I’m new to TMVA. I met a problem when trying MNIST multiclassification in pyTMVA.

My purpose is to mimic the well-known MNIST classification code in pyTMVA.
(https://colab.research.google.com/github/AviatorMoser/keras-mnist-tutorial/blob/master/MNIST%20in%20Keras.ipynb#scrollTo=nHLN8vcb6rws)
It has 60K events for training and 10K events for testing.
Thanks to the good compatibility, I could build the model easily. Now I got about 97.8% validation accuracy.

The only problem left is the validation set!
I want to train my network using all the 60K training events, without validation error check.
And test my network after all the training epochs end, using 10K testing events.
However, my TMVA automatically splits my training events into 48K training set and 12K validation set.

How can I deal with this problem?
Is there any option to set the validation fraction, so that I can give more the training event number?

There was, for TMlpANN, but not for DNN, according to the Users Guide…

jblomer · January 28, 2020, 8:13am

@moneta Perhaps you can help?

moneta · January 28, 2020, 8:42am

Hi

You can use the option ValidationSize=value when booking the DL Method, where the value can be the absolute number of validation events or the fraction.

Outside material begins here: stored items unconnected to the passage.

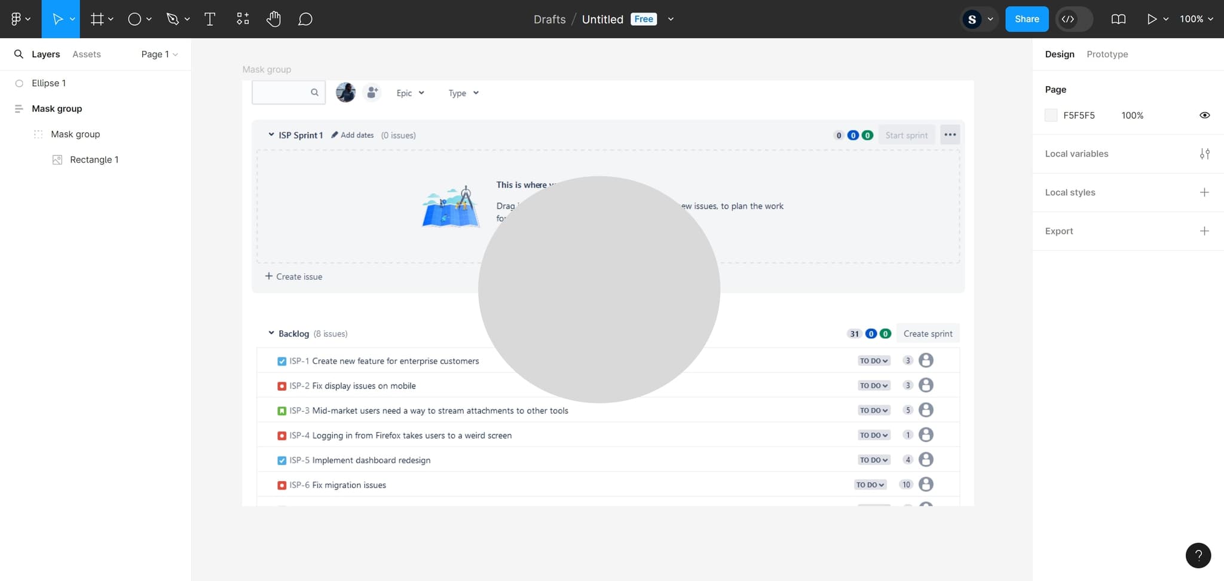
Task: Add a new export setting
Action: [x=1204, y=231]

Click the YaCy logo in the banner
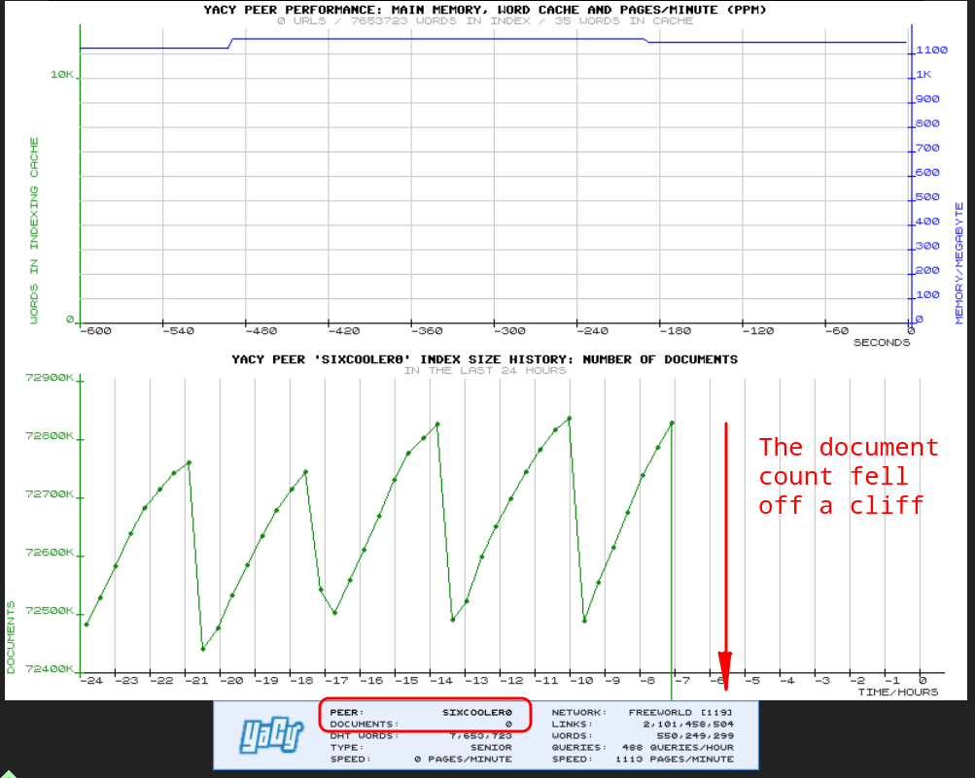coord(271,736)
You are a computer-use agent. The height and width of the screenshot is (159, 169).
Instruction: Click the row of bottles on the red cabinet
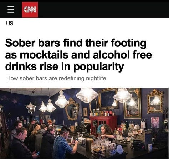click(x=102, y=113)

Unfortunately you cannot give a zero value, you can use as minimum number the batch size.

But, let me understand, would you like to train using all training data and stop the training given just the number of epoch for example and not using the validation error, correct ? Or would you like to use the testing data as validation data ?

Best regards

Lorenzo

physmlee · January 28, 2020, 11:45am

Thank you, dear Lorenzo!
It worked well!

The Xavier’s code in the above link is using all 60K training data, and stop the training given just the number of epoch.
As practice, I just wanted to mimic that code.

Now, with ValidationSize=1 (so that it trains with 59,999 samples), my code gives exactly the same result with Xavier’s code!
And I can adjust the validation sample number!
Thank you!

Best regards
Seungmok Lee

p.s.
My BatchSize=128, but ValidationSize=1 works. I’m not sure it can give an error someday… Anyway, I’m happy right now.
And where can I find all of the available options? I can not find it in the Users Guide. How do you know that…?

physmlee · January 28, 2020, 11:51am

Wow, I didn’t know that you are the pymva contributor…
It’s my honor to get your reply…
Thank you…
wow…

moneta · January 28, 2020, 1:56pm

Hi,
I am glad it works, however normally, if you are using the new MethodDL implementation or PyMVA, you should get a FATAL error when the validation size is less that the batch size.
I will probably relax then this condition and make the training working also in that case.

It is true not all options are documented in the Users Guide. We will try to improve on this and at list add all possible options in the example tutorial TMVAClassification.C
For a full list you can always check the code in the DeclareOptions() function of the method class, see for example
https://root.cern.ch/doc/master/MethodDL_8cxx_source.html#l00161

Lorenzo

physmlee · January 28, 2020, 2:35pm

Thank you!
That link really helps me!